• **Task item**
Look for the line with "You are a computer-use" in the entries below, then extract that line and all lines after it exactly, with pictures left out.

Stored records:
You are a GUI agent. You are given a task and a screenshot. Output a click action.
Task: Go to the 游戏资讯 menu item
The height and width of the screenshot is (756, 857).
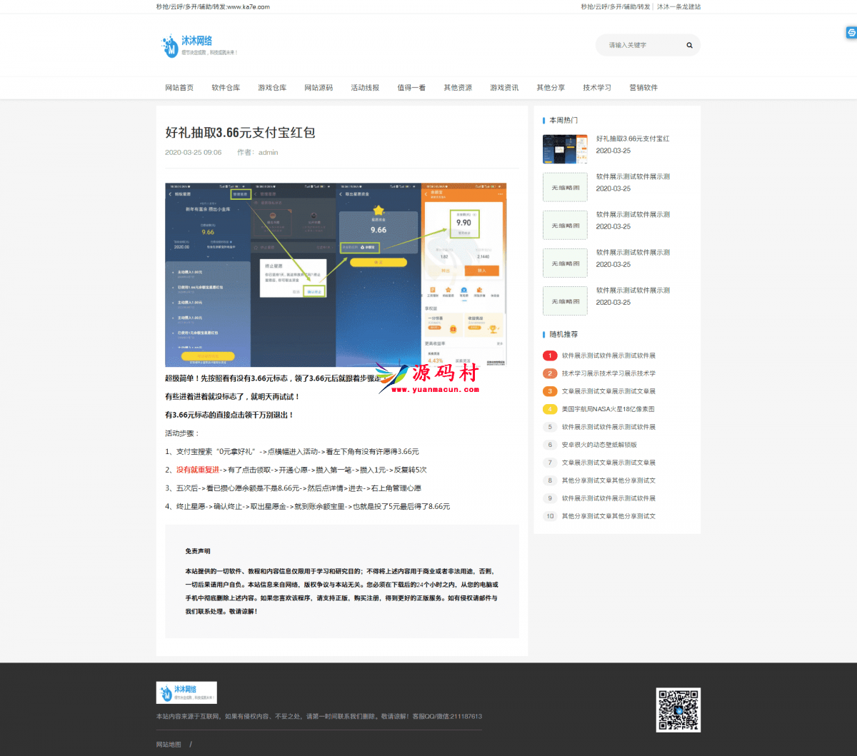(504, 88)
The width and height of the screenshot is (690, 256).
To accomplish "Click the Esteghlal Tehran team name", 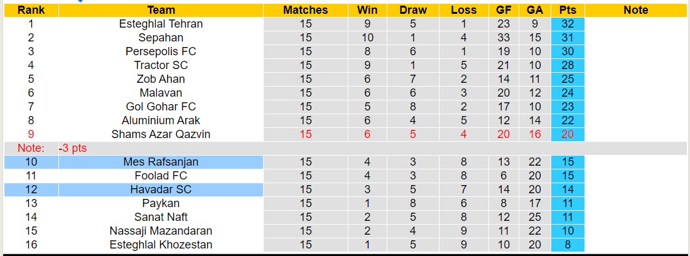I will tap(161, 24).
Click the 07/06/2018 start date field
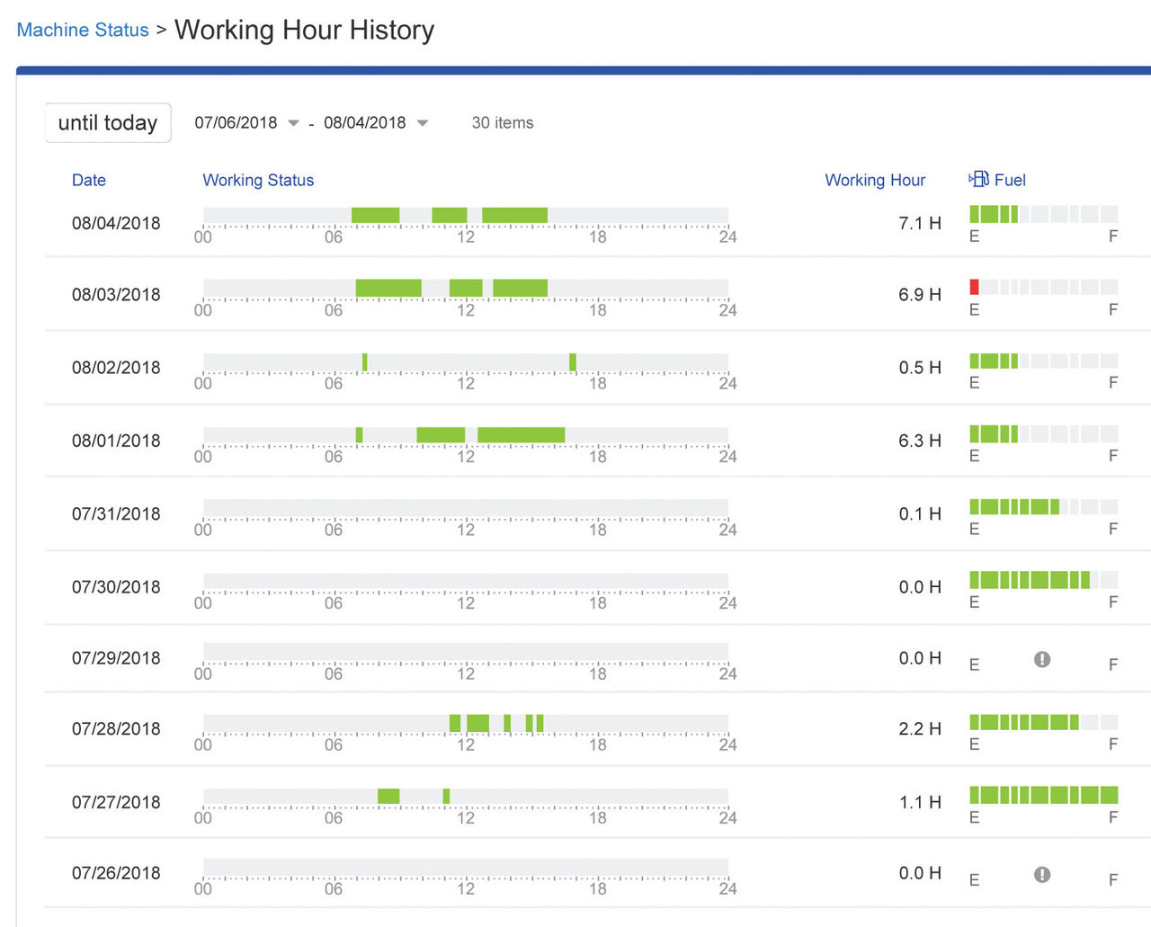This screenshot has width=1151, height=927. tap(236, 123)
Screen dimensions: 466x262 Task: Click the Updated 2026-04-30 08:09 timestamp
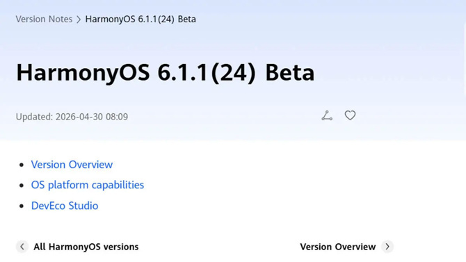(x=72, y=117)
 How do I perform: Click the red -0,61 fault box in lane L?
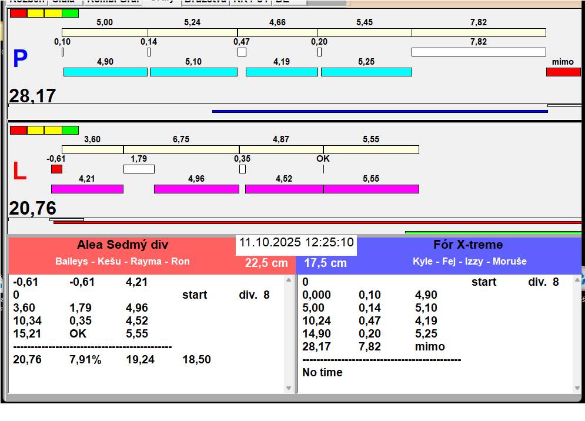coord(56,169)
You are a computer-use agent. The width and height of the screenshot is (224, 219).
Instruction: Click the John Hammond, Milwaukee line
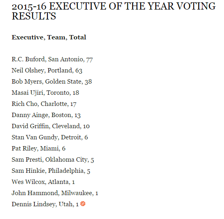(55, 193)

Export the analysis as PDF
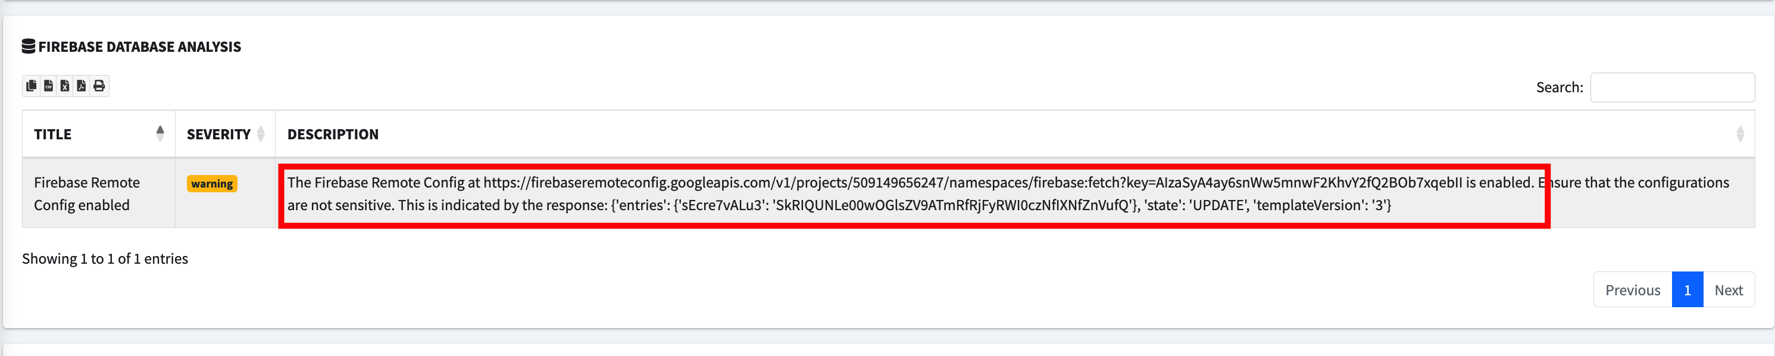click(81, 86)
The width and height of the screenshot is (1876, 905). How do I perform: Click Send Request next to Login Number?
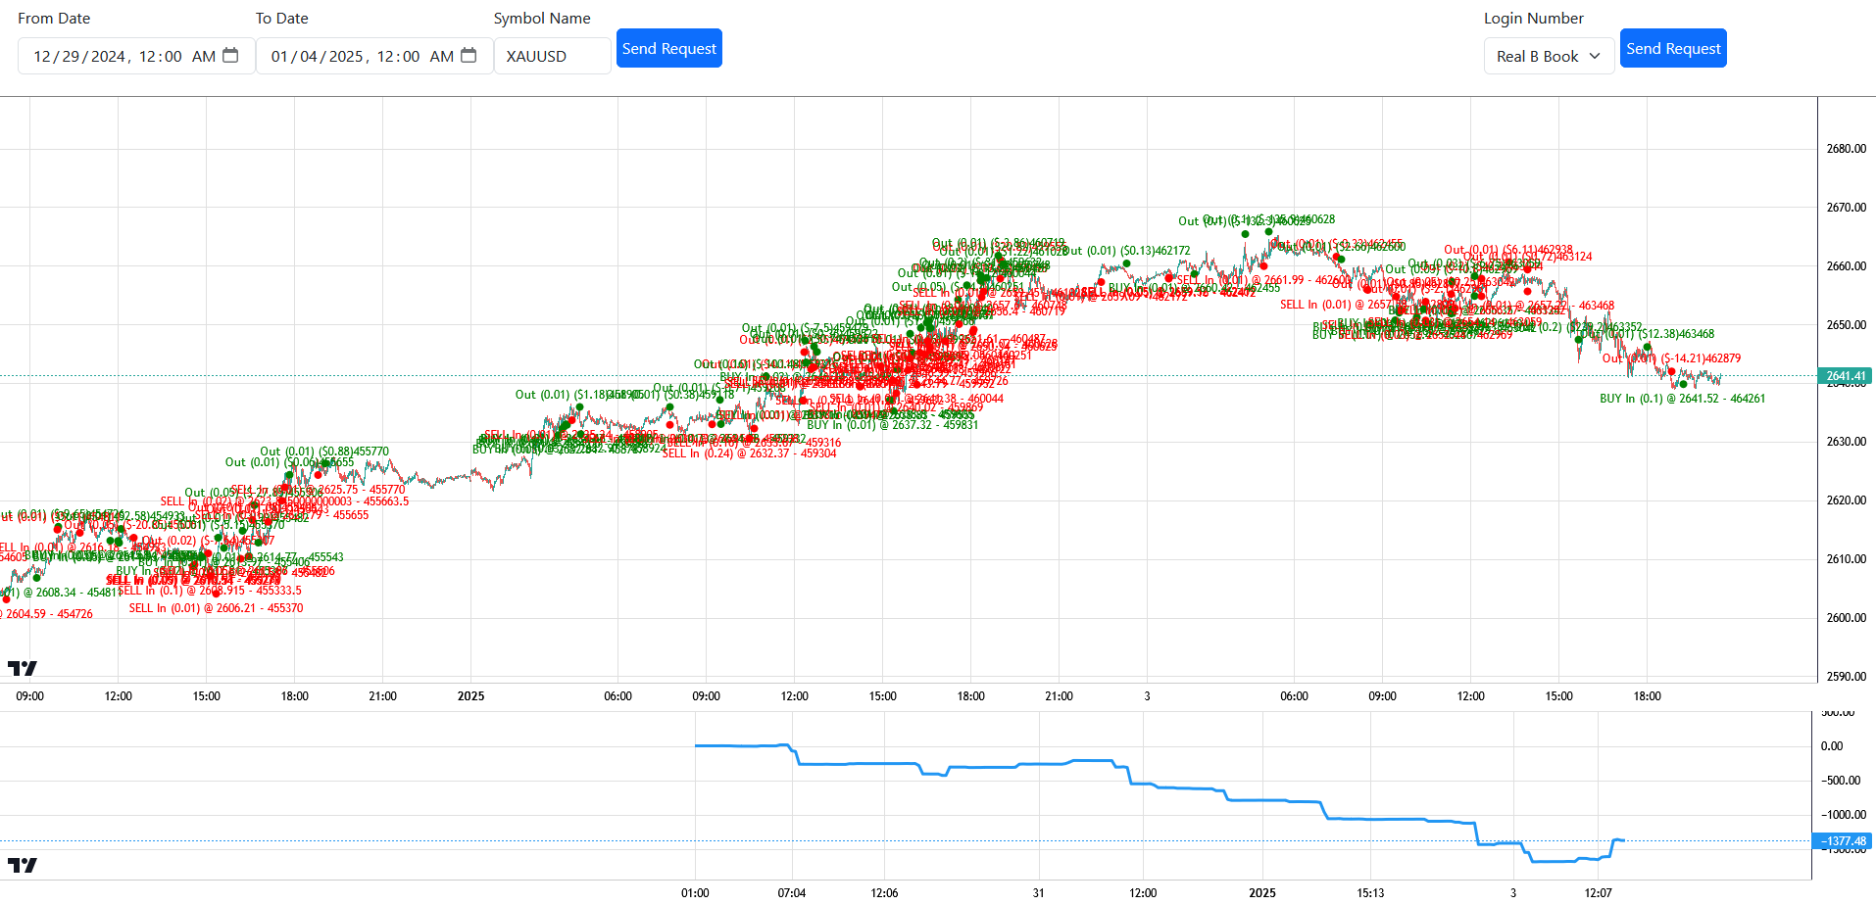coord(1673,48)
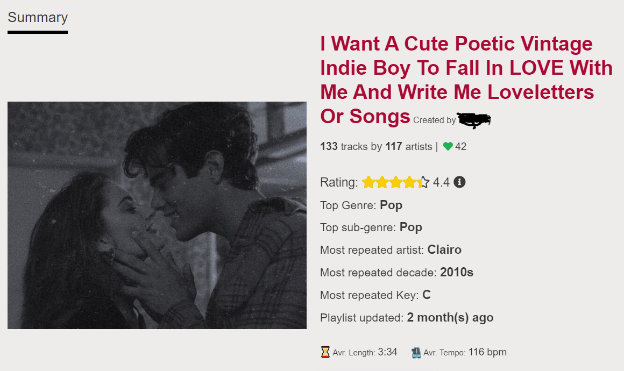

• **Answer section**
You are a computer-use agent. The width and height of the screenshot is (224, 219).
Instruction: Click the John Hammond, Milwaukee line
(55, 193)

Export the analysis as PDF
click(81, 86)
The width and height of the screenshot is (1876, 905). How do I perform: Click Send Request next to Login Number?
coord(1673,48)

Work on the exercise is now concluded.